Da redação
A Justiça de São Paulo determinou a soltura de João Antonio Pivetta Ribeiro da Silva e Gabriel Barros Martins, instrutores que estavam presos pela morte de Maria Eduarda Rodrigues de Freitas durante um salto de rope jump em Limeira, interior do estado. Eles foram liberados após a revogação da prisão, pois não foram indiciados pela Polícia Civil no relatório final da investigação.
De acordo com a investigação policial, Maria Eduarda caiu de aproximadamente 27 metros e morreu no local após politraumatismo. O caso também envolveu Evelyne dos Santos Gonçalves, considerada CEO do grupo, que responde à acusação de fraude processual por supostamente tentar eliminar provas. A Polícia Civil concluiu que Pivetta não teve participação direta no acidente e que Martins não foi implicado por falta de provas.

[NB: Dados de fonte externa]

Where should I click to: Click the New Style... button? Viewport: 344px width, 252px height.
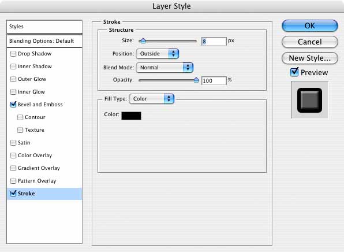pyautogui.click(x=309, y=58)
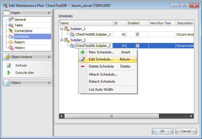Choose Detach Schedule from context menu
The height and width of the screenshot is (139, 202).
pos(102,82)

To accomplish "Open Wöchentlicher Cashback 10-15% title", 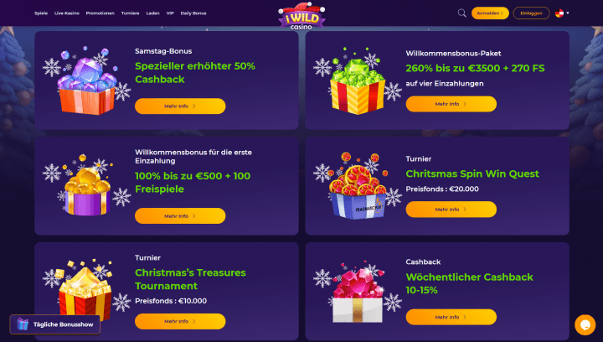I will coord(470,283).
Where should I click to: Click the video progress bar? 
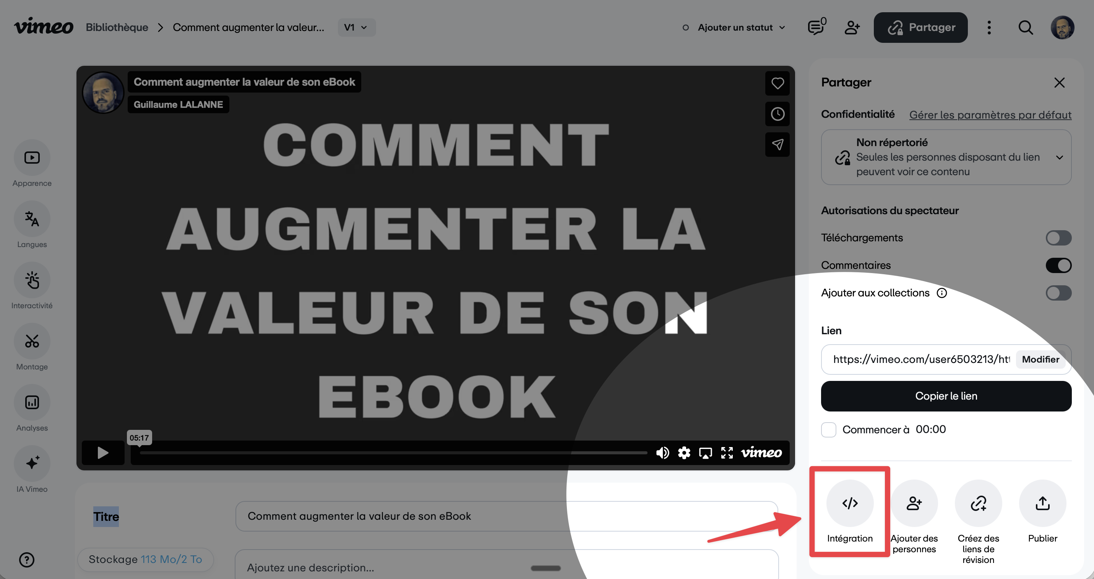pos(393,453)
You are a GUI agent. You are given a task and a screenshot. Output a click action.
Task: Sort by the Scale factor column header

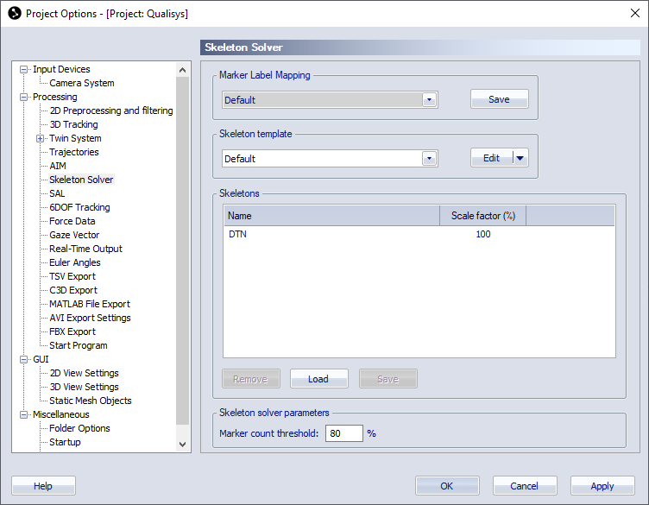tap(482, 216)
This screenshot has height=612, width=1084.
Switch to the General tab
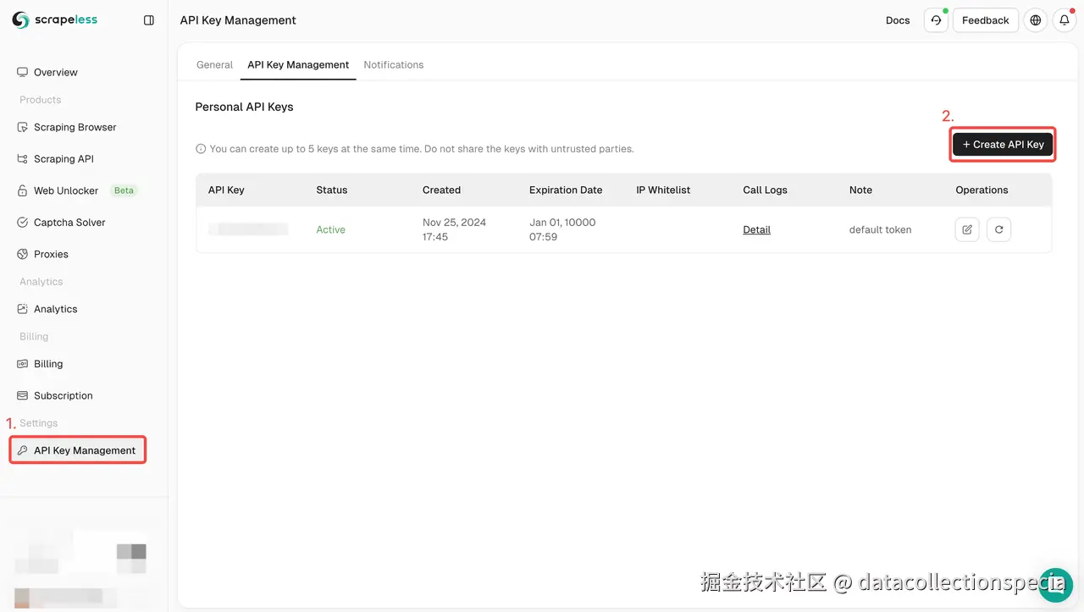pos(214,64)
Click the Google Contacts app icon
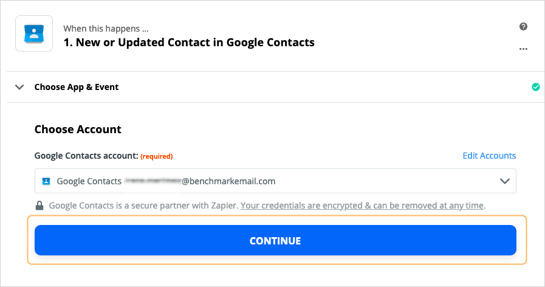This screenshot has width=545, height=287. [34, 33]
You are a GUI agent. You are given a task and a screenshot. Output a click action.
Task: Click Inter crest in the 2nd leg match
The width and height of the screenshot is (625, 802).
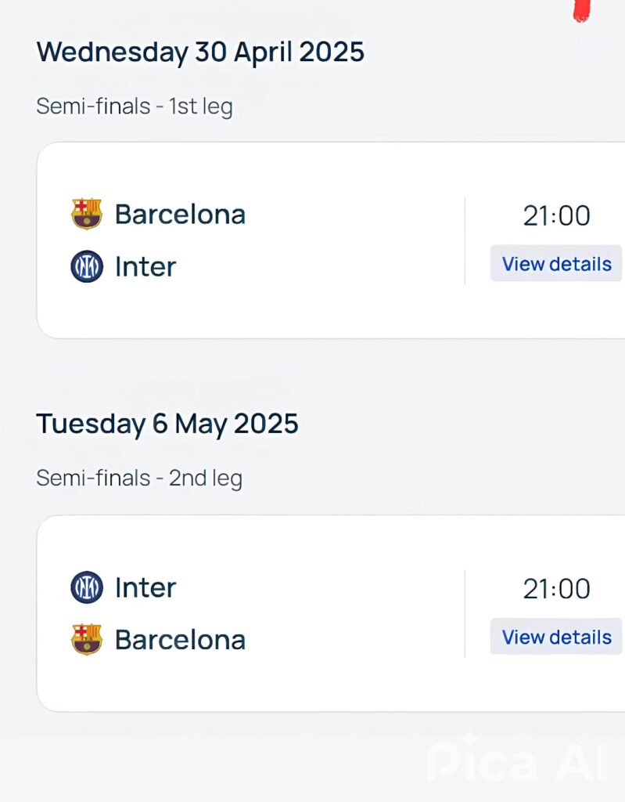click(86, 587)
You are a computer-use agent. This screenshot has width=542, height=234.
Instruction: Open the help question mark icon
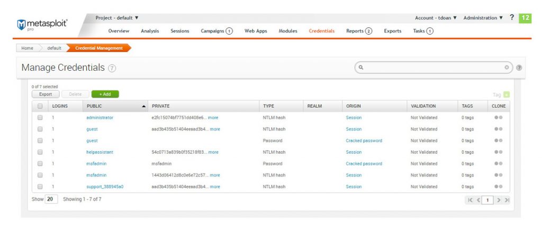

O Ministério Público de São Paulo denunciou Maicon Fernandes Cintra, Luis Felipe Feliciano Egoroff, Vitor de Freitas Gonçalves e Evelyne dos Santos Gonçalves por homicídio com dolo eventual, sob a acusação de assumirem o risco do resultado fatal e de não adotarem medidas de segurança. Segundo a denúncia, “houve exploração comercial da atividade” e interesses econômicos teriam prevalecido sobre a segurança dos participantes.
Vídeos registraram três instrutores levantando e lançando Maria Eduarda da Ponte do Esqueleto, em Limeira, sem o uso da corda de segurança. O Ministério Público solicitou a manutenção de prisões preventivas para os denunciados e a conversão de outras, destacando ainda que o conteúdo da câmera GoPro utilizada pela vítima permanece desaparecido.